Is that even important? Yes, it is. Silence is not, as we often conceive it, merely a monolith of the extended lack of sound. It is a part of even the smallest syllables of our speech – which we normally think of as an unbroken wall of sound. The silence is what makes the sounds comprehensible.
Silence is terrifyingly present in what is never given voice. Martin Luther King said, “In the end, we will remember not the words of our enemies, but the silence of our friends.”
We are so anxious, not to understand each other, but to be understood, that we listen more to the silences in speech than to what is actually articulated. We try so hard to interpret breaks in the flow of communication. We can recognize the pregnant pause, the stunned silence, the expectant hush. A one-beat delay in answering a question can be interpreted as non-agreement, disdain. It can make us feel foolish.
In the final minutes of “Miss Pettigrew Lives for a Day,” Joe and Guinevere have a dialogue where the most important point is articulated through a silent nod:
[Joe] I’m looking for you.
[Guinevere] Me?
[Joe] I’ve been looking for you all night, and, I believe all of my life.
If you’ll have me.
[No response, and Joe cannot read the silence.]
[Joe] A nod of the head will do me fine.
[Guinevere: Wordless, silent nod.]
[Joe] And I am, at a stroke, the happiest man in London.7
XIII
I only imagine I understand silence. What is silence in any case? The absence of speech? The absence of thought? And what are the consequences of too much uninvited silence?
Aunt Jean: Beautiful, Aunt Jean. You were too young when you married; too young to have borne four daughters; too innocent to have known how to live with a husband whose being was shattered from an upbringing that was both silent (he was alone so often; the forgotten child) and harshly abusive (that succession of stepfathers). He knew no other way, so he was alternately silent and then harshly abusive to you. You could not understand abuse, so you chose your own silence: turning on the motor with the exhaust gradually filling the car where you sat, silently waiting.

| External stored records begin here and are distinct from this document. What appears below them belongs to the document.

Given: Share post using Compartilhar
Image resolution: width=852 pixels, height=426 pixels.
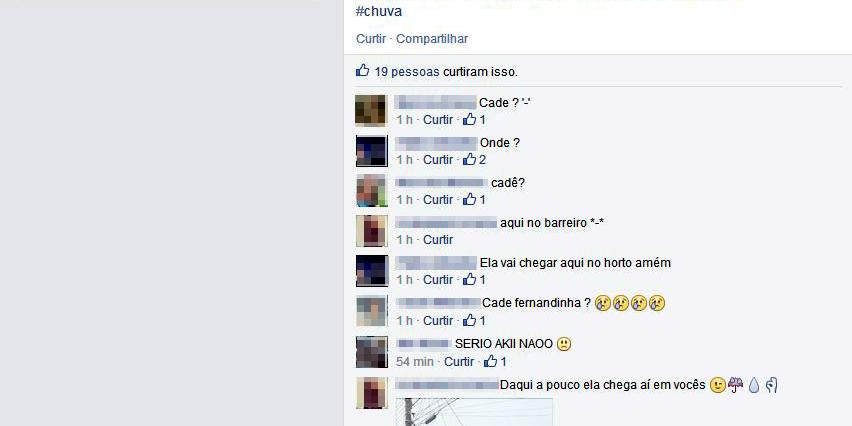Looking at the screenshot, I should click(x=432, y=39).
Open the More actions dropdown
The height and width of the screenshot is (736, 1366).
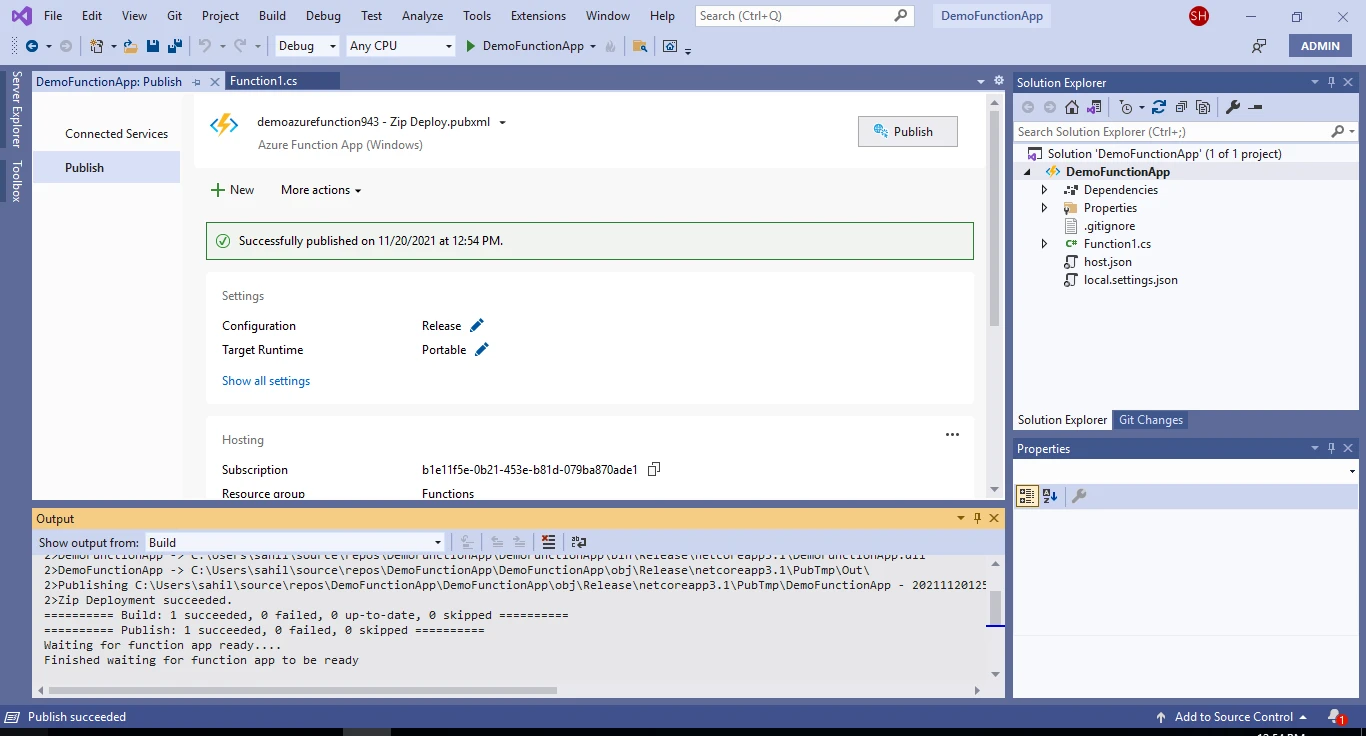[320, 190]
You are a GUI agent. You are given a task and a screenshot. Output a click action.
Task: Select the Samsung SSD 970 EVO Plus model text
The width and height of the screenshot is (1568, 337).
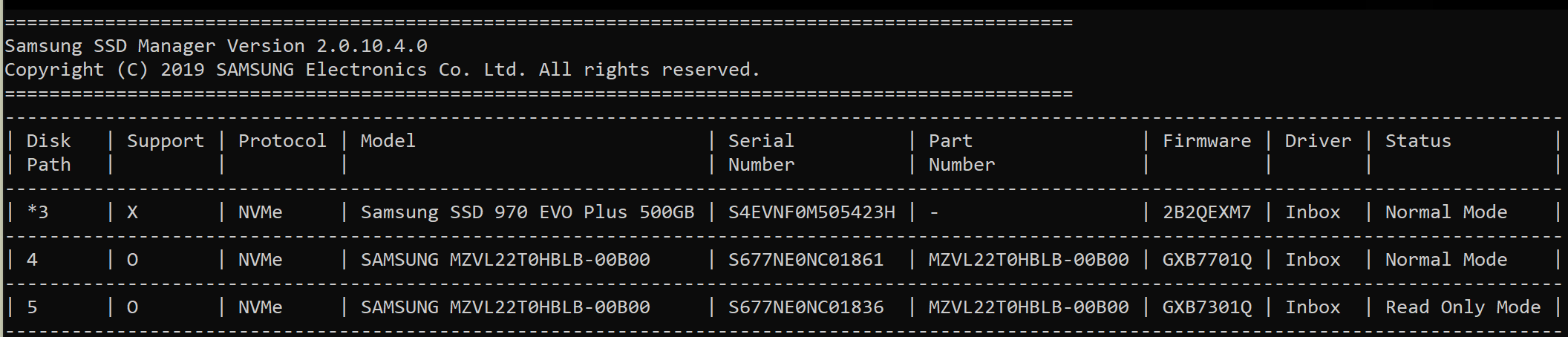tap(527, 212)
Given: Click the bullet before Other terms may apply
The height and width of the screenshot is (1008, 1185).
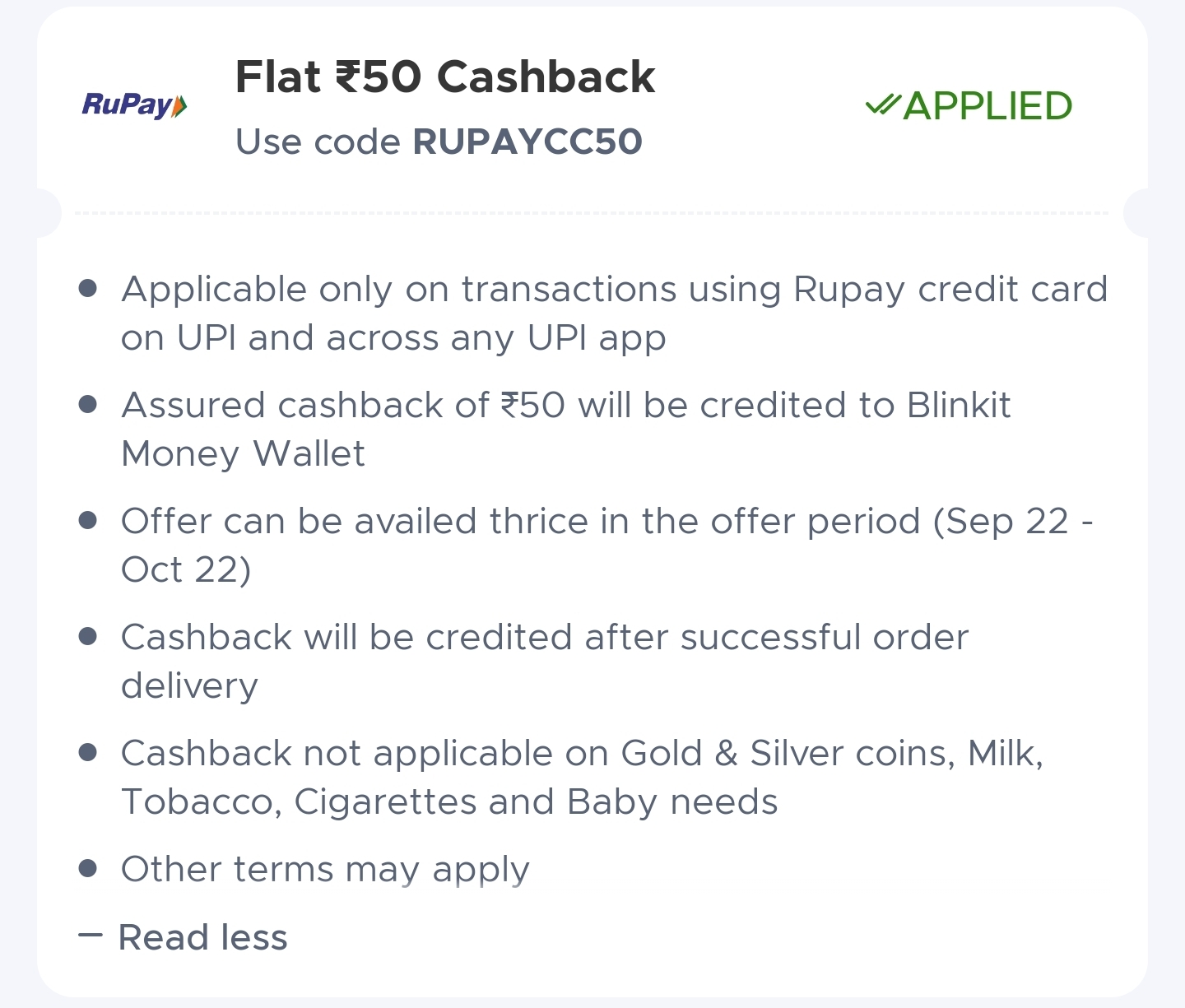Looking at the screenshot, I should pyautogui.click(x=88, y=869).
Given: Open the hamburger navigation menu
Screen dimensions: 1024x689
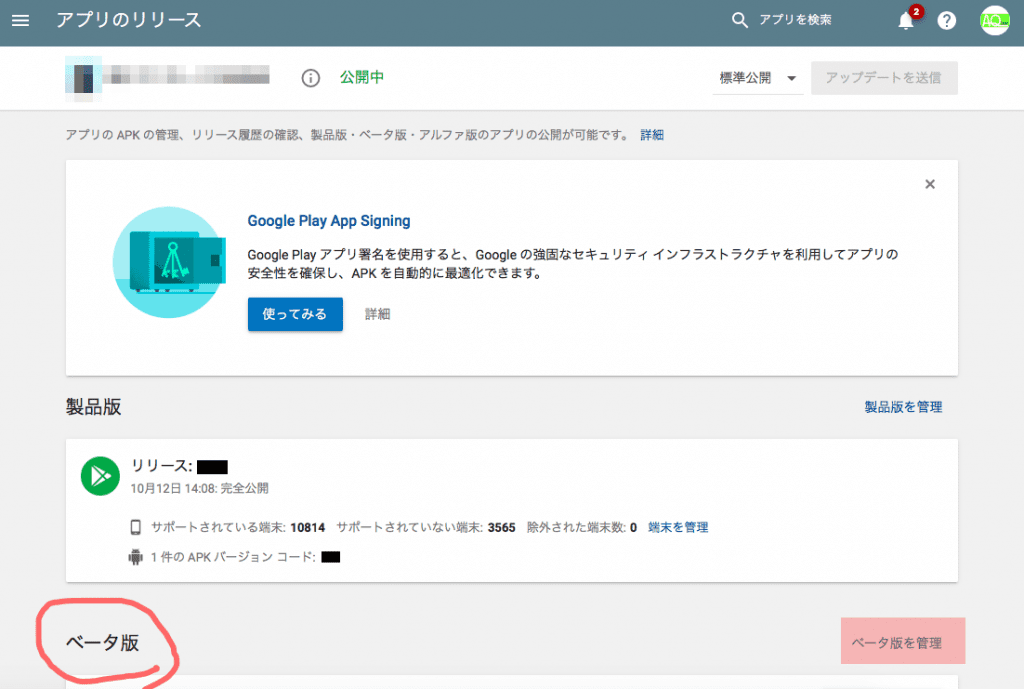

Great-Uncle Rufus: I only met you a few times. I was too young to understand why you were unshaven, wore dirty clothes, talked too loudly. You were quite a contrast to my grandmother’s home in Ft. Lauderdale, Florida. The city of canals, of a brilliant blue sky, with the stark white of sails capturing the wind to power the yachts. Her home was equally white and ostentatious in an upper-middle class way. In contrast, the St. Augustine grass gave the lawn a brilliant green hue, hiding from the uninitiated the danger of trying to walk barefoot on it. Your appearance unsettled me and I would be silent myself, peering around doors to see you and wondering why my grandmother, your little sister, screamed at you instead of using “an indoor voice.” I didn’t understand deafness. Oh, I knew it meant that, in your case, you couldn’t hear much. But what did it mean to you? Did you sense what you were not-hearing; were you able to interpret the silence that gradually overtook you? As your deafness worsened, were you overwhelmed by how very loud the silence was, drowning out the sounds you wanted to hear? Were you eventually isolated until you felt utterly alone? Years later, I saw your death certificate. Someone had forgotten to redact the cause of death, because there it was: “suicide: gunshot to the head.” You dear, man! Would it have made a difference all those years ago if I had been less scared; if I had given you a hug; if you could have known you had value? Nothing is more isolating than trying to exist within the silence of not being seen. So, you shattered that silence with your own hand, sending yourself – I hope –
to a better place where gentle, kind sounds caress your ears.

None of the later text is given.